Hello everyone,
31/m. I have not been officially diagnosed with BPD (I hope that isn't a problem for posting here), but I have had many of its symptoms and co-morbid disorders for pretty much my entire life: depression, substance abuse, irritability, frequent angry outbursts, impulsive behavior, lack of empathy, unstable relationships, severe mood swings, self-loathing, extreme black-and-white thinking. I show some symptoms of OCD, although much more mildly. I've been on wellbutrin for a few years for depression, and I was seeing a therapist for a little over a year until November of last year. My therapist isn't big into subsuming patients' problems under diagnostic terms, which is probably good for someone like me, and that's why I don't have a diagnosis. Only on occasion, usually when I'm in some sort of crisis state, have I really brought myself, through internet research, to confront the fact that I have BPD, but I always seem to brush that idea off once I start to feel better.
I guess I would be considered high-functioning, since I've managed to succeed in grad school and have some long-lasting romantic relationships (though I never seem to make even short-lasting regular friendships).
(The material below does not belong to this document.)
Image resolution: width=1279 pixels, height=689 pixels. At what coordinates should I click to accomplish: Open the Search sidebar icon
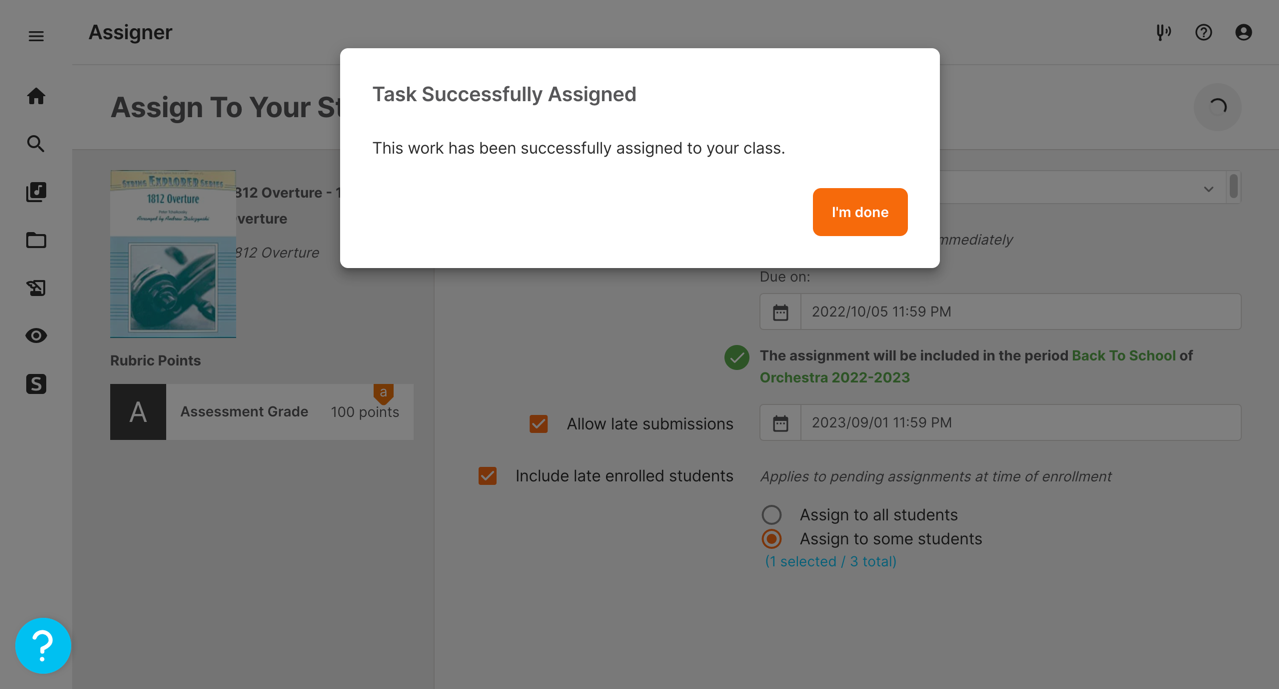pyautogui.click(x=36, y=144)
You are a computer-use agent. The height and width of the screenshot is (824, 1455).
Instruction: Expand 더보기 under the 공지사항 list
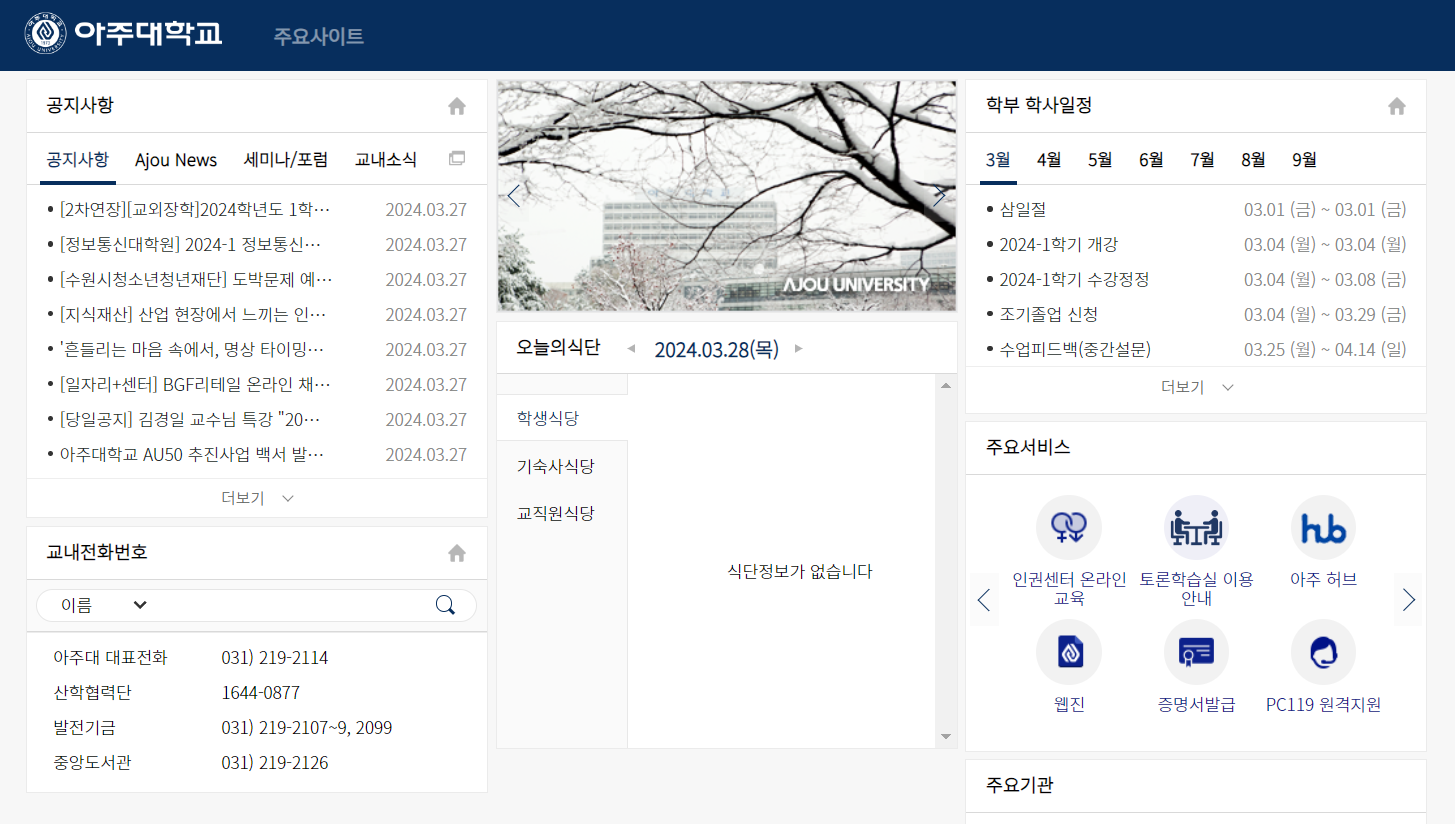[256, 497]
Nonetheless, I am here because an impulsive and selfish act on my part, on top of my chronic irritability, anger and substance abuse, has put my relationship with my girlfriend in jeopardy, and I find myself once again revisiting my inner problems and the harmful behaviors that manifest them. The fathomless remorse and shame I feel because of this has made me realize that I need to take my disorder seriously, not just for my girlfriend, but for myself and all my interpersonal relationships. I'm seeing my therapist again, I'm going to get back into meditation (and Buddhism in general), and I'm quitting drinking, to name just a few measures I'm taking. And this will be the case whether or not my girlfriend and I break up.
I don't know why exactly I'm posting here. I guess so I can start to have this forum as one of my many resources. Any advice you guys might have would be much appreciated. To be honest, I'm also just looking for a little compassion . . . I feel terrible for hurting her.